Commençons par ce qui frappe d'emblée sous la carrosserie : une fourche inversée de 41 mm réglable en précharge, une paire de disques avant Brembo de 320 mm mordus par des étriers radiaux à quatre pistons, des jantes allégées qui font économiser 1,8 kg par rapport à la Stone. Sur le papier, c'est le catalogue d'équipements d'une roadster sportive sérieuse, pas celui d'une ballade dominicale au profil café-racer. Moto Guzzi a même ajouté une centrale inertielle à six axes pour affiner le contrôle de traction en courbe et optimiser l'ABS au freinage penché. Sauf que le bicylindre en L à 90 degrés qui pulse sous le cadre double berceau développe 67,3 chevaux à 6 900 tr/min et 79,4 Nm à 4 400 tr/min. Ces chiffres sont honnêtes, ils ne sont pas terrifiants. L'IMU six axes, c'est le genre d'équipement qu'on retrouve sur des machines deux fois plus puissantes, deux fois plus rapides. Ici, elle ressemble un peu à un radar anticollision sur une Fiat 500. Pertinent sur le principe, surdimensionné dans la pratique.
Ce n'est pas pour autant qu'il faut bouder le travail accompli sur le moteur. Le passage à la norme Euro 5+ s'est fait sans amputation du caractère, ce qui n'est jamais gagné d'avance. Le ride-by-wire, une admission revue, un troisième capteur lambda et un papillon élargi ont suffi à gratter 4 % de puissance supplémentaire. Le V-twin transversal garde sa sonorité sourde et son couple en bas de régime, ce qui fait toute la saveur de ces machines : on roule en troisième en ville, on oublie de rétrograder, et le moteur suit sans broncher. La boîte à six rapports à transmission par cardan reste fidèle au poste, avec ce léger frein moteur caractéristique qu'on aime ou qu'on déteste. La vitesse de pointe annoncée à 170 km/h suffit amplement pour tout ce à quoi cette moto est destinée.

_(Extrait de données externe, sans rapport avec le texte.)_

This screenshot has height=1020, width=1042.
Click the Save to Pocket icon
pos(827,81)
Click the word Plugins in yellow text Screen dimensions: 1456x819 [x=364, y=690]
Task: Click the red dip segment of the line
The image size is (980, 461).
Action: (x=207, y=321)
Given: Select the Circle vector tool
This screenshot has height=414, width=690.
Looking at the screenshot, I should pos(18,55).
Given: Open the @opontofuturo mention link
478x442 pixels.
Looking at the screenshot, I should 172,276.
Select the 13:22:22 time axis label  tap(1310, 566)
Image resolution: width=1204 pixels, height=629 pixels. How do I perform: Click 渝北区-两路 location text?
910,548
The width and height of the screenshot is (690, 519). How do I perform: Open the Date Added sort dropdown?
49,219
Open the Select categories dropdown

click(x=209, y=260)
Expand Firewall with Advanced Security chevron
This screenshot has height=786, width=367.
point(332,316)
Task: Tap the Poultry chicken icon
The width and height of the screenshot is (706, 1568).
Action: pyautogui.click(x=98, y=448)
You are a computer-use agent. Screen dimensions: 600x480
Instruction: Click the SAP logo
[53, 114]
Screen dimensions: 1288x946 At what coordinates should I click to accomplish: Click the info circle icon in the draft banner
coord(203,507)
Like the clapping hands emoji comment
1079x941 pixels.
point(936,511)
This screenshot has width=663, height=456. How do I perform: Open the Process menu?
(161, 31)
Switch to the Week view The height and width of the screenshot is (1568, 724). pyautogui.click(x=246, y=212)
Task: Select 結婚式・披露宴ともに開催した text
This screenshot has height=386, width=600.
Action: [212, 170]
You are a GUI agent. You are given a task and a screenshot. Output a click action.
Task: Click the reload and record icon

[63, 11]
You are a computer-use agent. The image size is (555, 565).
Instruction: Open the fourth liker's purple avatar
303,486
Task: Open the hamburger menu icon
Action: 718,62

Car la V7 Sport vise un public précis : le motard expérimenté qui veut du style sans sacrifier tout engagement dynamique, qui apprécie les références historiques sans tomber dans le muséal, et qui accepte de payer 10 999 euros pour une moto à caractère fort plutôt qu'une sportive chiffrée. Face à une Triumph Street Twin ou une Royal Enfield Interceptor 650, l'italienne joue dans une catégorie différente, avec une noblesse mécanique et une rareté sociale que ses concurrentes anglaises ne peuvent pas revendiquer. La selle à surpiqûres rouges, les rétroviseurs en bout de guidon, les inserts aluminium sur les flancs et les supports de phare usinés donnent à cette V7 une cohérence visuelle réelle. Ce n'est pas du clinquant ajouté en bout de chaîne pour justifier la grille tarifaire ; c'est une direction artistique assumée de bout en bout.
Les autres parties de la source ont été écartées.